**Task to complete:**
Return all of the records below verbatim.

Provided data: Begin

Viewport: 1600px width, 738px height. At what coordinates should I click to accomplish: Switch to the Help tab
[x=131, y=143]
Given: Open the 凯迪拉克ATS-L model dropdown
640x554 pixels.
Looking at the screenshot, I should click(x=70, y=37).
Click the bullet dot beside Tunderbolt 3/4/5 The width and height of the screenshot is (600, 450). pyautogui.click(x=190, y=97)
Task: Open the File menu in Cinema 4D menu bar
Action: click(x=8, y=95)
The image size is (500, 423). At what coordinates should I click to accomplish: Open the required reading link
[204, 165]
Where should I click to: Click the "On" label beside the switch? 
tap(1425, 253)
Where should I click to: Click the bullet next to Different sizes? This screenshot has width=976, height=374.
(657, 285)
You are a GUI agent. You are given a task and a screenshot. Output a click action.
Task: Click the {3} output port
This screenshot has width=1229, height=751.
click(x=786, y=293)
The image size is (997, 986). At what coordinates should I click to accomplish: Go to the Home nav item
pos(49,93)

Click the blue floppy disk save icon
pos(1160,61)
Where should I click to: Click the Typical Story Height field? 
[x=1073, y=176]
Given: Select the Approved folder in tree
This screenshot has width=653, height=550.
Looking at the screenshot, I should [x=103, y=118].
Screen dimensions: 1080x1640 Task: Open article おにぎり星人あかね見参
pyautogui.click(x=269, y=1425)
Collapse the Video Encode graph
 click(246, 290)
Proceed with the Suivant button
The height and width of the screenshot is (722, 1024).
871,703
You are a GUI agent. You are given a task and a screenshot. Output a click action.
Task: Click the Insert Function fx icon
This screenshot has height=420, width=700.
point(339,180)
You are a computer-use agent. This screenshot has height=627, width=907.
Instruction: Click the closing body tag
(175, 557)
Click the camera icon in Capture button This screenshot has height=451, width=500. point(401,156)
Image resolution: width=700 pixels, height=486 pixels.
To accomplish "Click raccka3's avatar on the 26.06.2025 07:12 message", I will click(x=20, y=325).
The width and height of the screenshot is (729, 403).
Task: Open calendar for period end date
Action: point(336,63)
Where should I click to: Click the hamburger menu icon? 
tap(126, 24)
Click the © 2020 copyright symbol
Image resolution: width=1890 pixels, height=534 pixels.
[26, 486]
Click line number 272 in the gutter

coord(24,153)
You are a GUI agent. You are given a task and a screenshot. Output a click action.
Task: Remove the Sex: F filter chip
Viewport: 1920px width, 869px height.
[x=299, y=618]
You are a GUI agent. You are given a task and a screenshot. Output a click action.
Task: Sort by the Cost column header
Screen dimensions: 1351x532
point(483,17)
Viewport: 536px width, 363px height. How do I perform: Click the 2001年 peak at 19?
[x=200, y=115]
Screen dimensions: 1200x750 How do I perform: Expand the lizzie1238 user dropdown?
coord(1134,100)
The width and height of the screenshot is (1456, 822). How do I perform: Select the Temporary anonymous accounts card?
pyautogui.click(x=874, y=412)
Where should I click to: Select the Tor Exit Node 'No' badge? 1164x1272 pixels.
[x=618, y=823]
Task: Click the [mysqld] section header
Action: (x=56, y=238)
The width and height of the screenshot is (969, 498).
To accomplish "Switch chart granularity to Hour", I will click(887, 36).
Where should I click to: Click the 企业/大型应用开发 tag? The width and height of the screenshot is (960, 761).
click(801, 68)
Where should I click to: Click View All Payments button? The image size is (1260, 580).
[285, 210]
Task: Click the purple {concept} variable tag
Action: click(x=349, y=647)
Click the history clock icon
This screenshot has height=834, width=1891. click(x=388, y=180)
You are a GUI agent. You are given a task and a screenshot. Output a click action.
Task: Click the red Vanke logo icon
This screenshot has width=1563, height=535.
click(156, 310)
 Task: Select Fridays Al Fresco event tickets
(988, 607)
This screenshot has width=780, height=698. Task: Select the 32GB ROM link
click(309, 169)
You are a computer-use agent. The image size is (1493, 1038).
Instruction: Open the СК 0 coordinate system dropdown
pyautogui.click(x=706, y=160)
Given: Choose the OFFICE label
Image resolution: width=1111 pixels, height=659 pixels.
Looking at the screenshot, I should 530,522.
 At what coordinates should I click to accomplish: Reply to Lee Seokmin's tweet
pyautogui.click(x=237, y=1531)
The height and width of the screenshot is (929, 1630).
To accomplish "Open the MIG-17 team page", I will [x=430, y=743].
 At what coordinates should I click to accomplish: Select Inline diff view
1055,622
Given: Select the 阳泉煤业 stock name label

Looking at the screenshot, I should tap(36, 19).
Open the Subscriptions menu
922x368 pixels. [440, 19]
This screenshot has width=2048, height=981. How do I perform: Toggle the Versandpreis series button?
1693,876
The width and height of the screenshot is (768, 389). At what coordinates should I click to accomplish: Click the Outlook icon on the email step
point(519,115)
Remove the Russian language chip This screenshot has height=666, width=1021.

Provided data: End

**Task answer:**
Viewport: 1600px width, 738px height. At what coordinates should I click to accomplish: Switch to the Help tab
[x=131, y=143]
Given: Open the 凯迪拉克ATS-L model dropdown
640x554 pixels.
Looking at the screenshot, I should click(x=70, y=37).
Click the bullet dot beside Tunderbolt 3/4/5 The width and height of the screenshot is (600, 450). pyautogui.click(x=190, y=97)
Task: Open the File menu in Cinema 4D menu bar
Action: click(x=8, y=95)
The image size is (500, 423). At what coordinates should I click to accomplish: Open the required reading link
[204, 165]
Where should I click to: Click the "On" label beside the switch? 
tap(1425, 253)
Where should I click to: Click the bullet next to Different sizes? This screenshot has width=976, height=374.
(657, 285)
You are a GUI agent. You are given a task and a screenshot. Output a click action.
Task: Click the {3} output port
This screenshot has width=1229, height=751.
click(x=786, y=293)
The image size is (997, 986). At what coordinates should I click to accomplish: Go to the Home nav item
pos(49,93)

Click the blue floppy disk save icon
pos(1160,61)
Where should I click to: Click the Typical Story Height field? 
[x=1073, y=176]
Given: Select the Approved folder in tree
This screenshot has width=653, height=550.
Looking at the screenshot, I should [x=103, y=118].
Screen dimensions: 1080x1640 Task: Open article おにぎり星人あかね見参
pyautogui.click(x=269, y=1425)
Collapse the Video Encode graph
 click(246, 290)
Proceed with the Suivant button
The height and width of the screenshot is (722, 1024).
871,703
You are a GUI agent. You are given a task and a screenshot. Output a click action.
Task: Click the Insert Function fx icon
This screenshot has height=420, width=700.
point(339,180)
You are a computer-use agent. This screenshot has height=627, width=907.
Instruction: Click the closing body tag
(175, 557)
Click the camera icon in Capture button This screenshot has height=451, width=500. point(401,156)
Image resolution: width=700 pixels, height=486 pixels.
To accomplish "Click raccka3's avatar on the 26.06.2025 07:12 message", I will click(x=20, y=325).
The width and height of the screenshot is (729, 403).
Task: Open calendar for period end date
Action: point(336,63)
Where should I click to: Click the hamburger menu icon? 
tap(126, 24)
Click the © 2020 copyright symbol
Image resolution: width=1890 pixels, height=534 pixels.
[26, 486]
Click line number 272 in the gutter

coord(24,153)
You are a GUI agent. You are given a task and a screenshot. Output a click action.
Task: Remove the Sex: F filter chip
Viewport: 1920px width, 869px height.
[x=299, y=618]
You are a GUI agent. You are given a task and a screenshot. Output a click action.
Task: Sort by the Cost column header
Screen dimensions: 1351x532
point(483,17)
Viewport: 536px width, 363px height. How do I perform: Click the 2001年 peak at 19?
[x=200, y=115]
Screen dimensions: 1200x750 How do I perform: Expand the lizzie1238 user dropdown?
coord(1134,100)
The width and height of the screenshot is (1456, 822). How do I perform: Select the Temporary anonymous accounts card?
pyautogui.click(x=874, y=412)
Where should I click to: Select the Tor Exit Node 'No' badge? 1164x1272 pixels.
[x=618, y=823]
Task: Click the [mysqld] section header
Action: (x=56, y=238)
The width and height of the screenshot is (969, 498).
To accomplish "Switch chart granularity to Hour", I will click(887, 36).
Where should I click to: Click the 企业/大型应用开发 tag? The width and height of the screenshot is (960, 761).
click(801, 68)
Where should I click to: Click View All Payments button? The image size is (1260, 580).
[285, 210]
Task: Click the purple {concept} variable tag
Action: click(x=349, y=647)
Click the history clock icon
This screenshot has height=834, width=1891. click(x=388, y=180)
You are a GUI agent. You are given a task and a screenshot. Output a click action.
Task: Click the red Vanke logo icon
This screenshot has width=1563, height=535.
click(156, 310)
 Task: Select Fridays Al Fresco event tickets
(988, 607)
This screenshot has width=780, height=698. Task: Select the 32GB ROM link
click(309, 169)
You are a computer-use agent. The image size is (1493, 1038).
Instruction: Open the СК 0 coordinate system dropdown
pyautogui.click(x=706, y=160)
Given: Choose the OFFICE label
Image resolution: width=1111 pixels, height=659 pixels.
Looking at the screenshot, I should 530,522.
 At what coordinates should I click to accomplish: Reply to Lee Seokmin's tweet
pyautogui.click(x=237, y=1531)
The height and width of the screenshot is (929, 1630).
To accomplish "Open the MIG-17 team page", I will [x=430, y=743].
 At what coordinates should I click to accomplish: Select Inline diff view
1055,622
Given: Select the 阳泉煤业 stock name label

Looking at the screenshot, I should tap(36, 19).
Open the Subscriptions menu
922x368 pixels. [440, 19]
This screenshot has width=2048, height=981. How do I perform: Toggle the Versandpreis series button?
1693,876
The width and height of the screenshot is (768, 389). At what coordinates should I click to accomplish: Click the Outlook icon on the email step
point(519,115)
Remove the Russian language chip This screenshot has height=666, width=1021.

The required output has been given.